|
This FAQ is for Stata 8 and older versions of Stata.
Why does my mlogit take so long to converge?
|
Title
|
|
Convergence of maximum likelihood estimators
|
|
Author
|
William Gould, StataCorp
|
|
Date
|
November 1996
|
Maximum-likelihood estimators produce results by an iterative procedure. At
the beginning of iteration k, there is some coefficient vector
bk. This coefficient vector can be combined with the model and
data to produce a log-likelihood value Lk.
The procedure then finds a b{k+1}, which produces a better
(larger) log-likelihood value, L{k+1}. You might expect the rule
to be
L{k+1} - Lk is small
Stata is willing to use that rule—see [R]
maximize—but
by default it does not. Instead, Stata uses the rule
|| b{k+1} - bk || is small
That is, by default Stata uses the rule that the coefficients do not change
much. Basing the rule on the coefficients is more conservative, which is to
say, safer. It is the coefficients that interest you, the researcher, so
the idea is not to declare convergence until the coefficients settle down.
You may sometimes see that the
mlogit command
will continue to iterate even though the log-likelihood value does not
appear to change. Here we know that, in each iteration,
|| b{k+1} - bk || is NOT small
even though
L{k+1} - Lk is small
The coefficient vector was changing while the log-likelihood changed little,
if at all.
How, you may wonder, can this happen? Mechanically, all it takes is a ridge
in the likelihood. You would like to think your likelihood function looked
something like
|
L | +
| / \
| / \
| ___/ \___
+------------------------
b
but it might look like
| ______
L | / \
| / \
| ___/ \___
+------------------------
b
or even
| _____________
L | /
| /
| ___/
+------------------------
b
The flat portions are called ridges.
You might also speculate that the cause of this nonconvergence or
slow-convergence is collinearity in the explanatory variables.
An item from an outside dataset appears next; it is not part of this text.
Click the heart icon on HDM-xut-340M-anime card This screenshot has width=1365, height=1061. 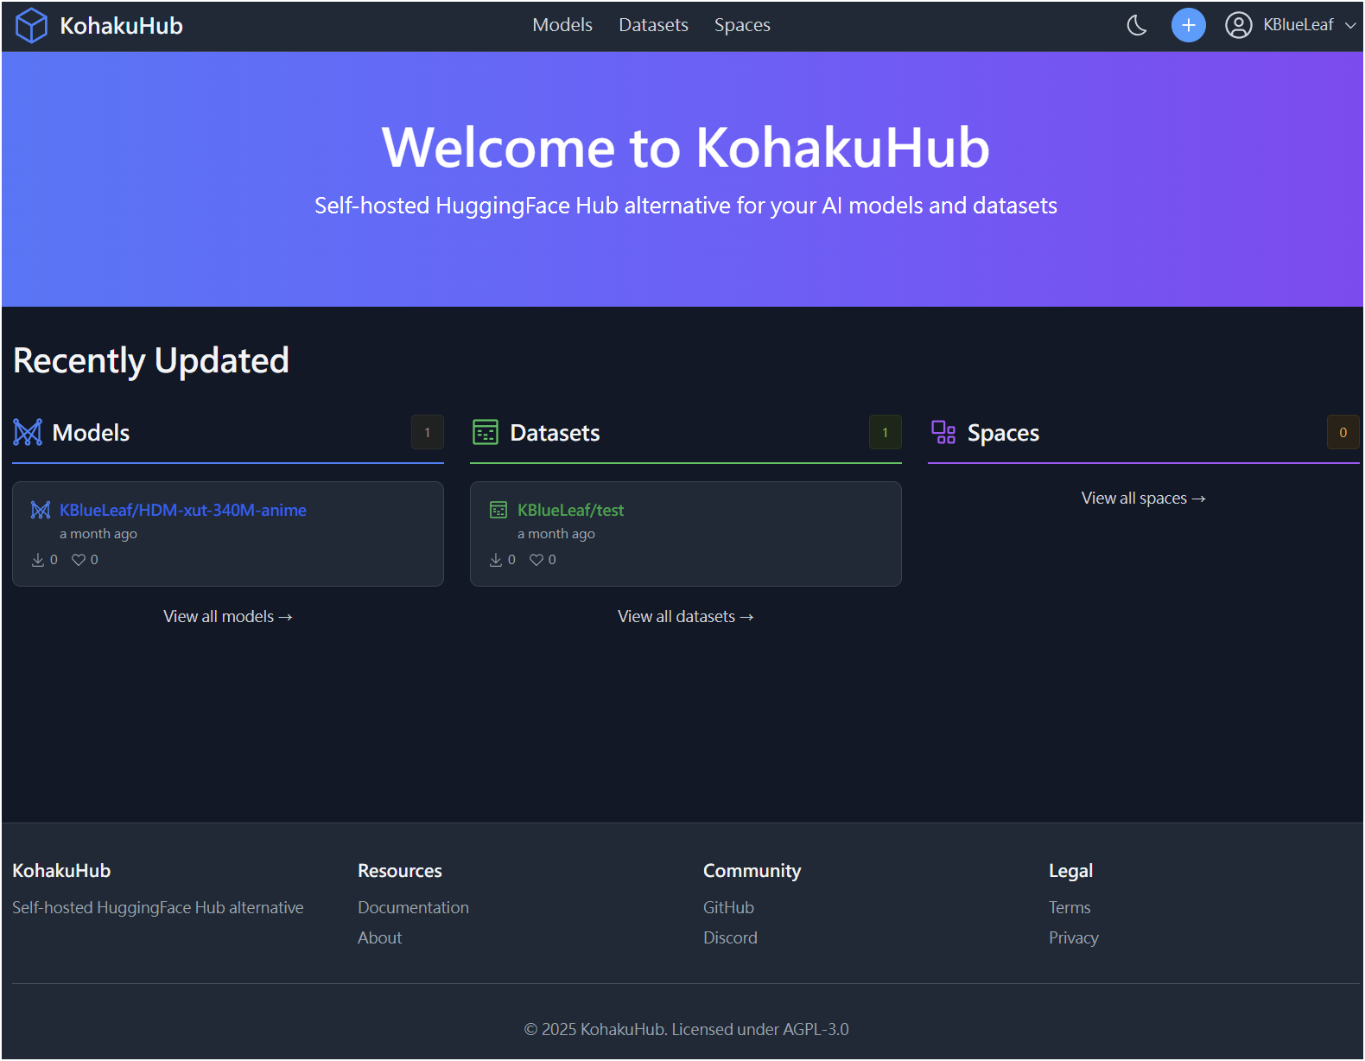[79, 560]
Theoretically, this supposition is right, but Stata drops collinear
variables at the outset, so that is not the problem. Still, it is worth
understanding the picture. We need another dimension, so this time, pretend
that our likelihood function is a function of two parameters, b1 and b2. A
well-behaved likelihood function would look like
| unique .
L | maximum -> . . \
| \ \
| . \ \___ /
| + \ /
| / \ \___ / b2
| / \ /
| ___/ \___ /
+------------------------------------------------
b1
With collinearity, there is no longer a peak; instead, there is a ridge:
| Ridge of .
L | constant . \
| height --> . \
| . \ \___ /
| + \ /
| / \ \___ / b2
| / \ /
| ___/ \___ /
+------------------------------------------------
b1
The point is that with collinear variables, the value of (b1,b2) can change
a lot with no corresponding change in L—you just move along the ridge.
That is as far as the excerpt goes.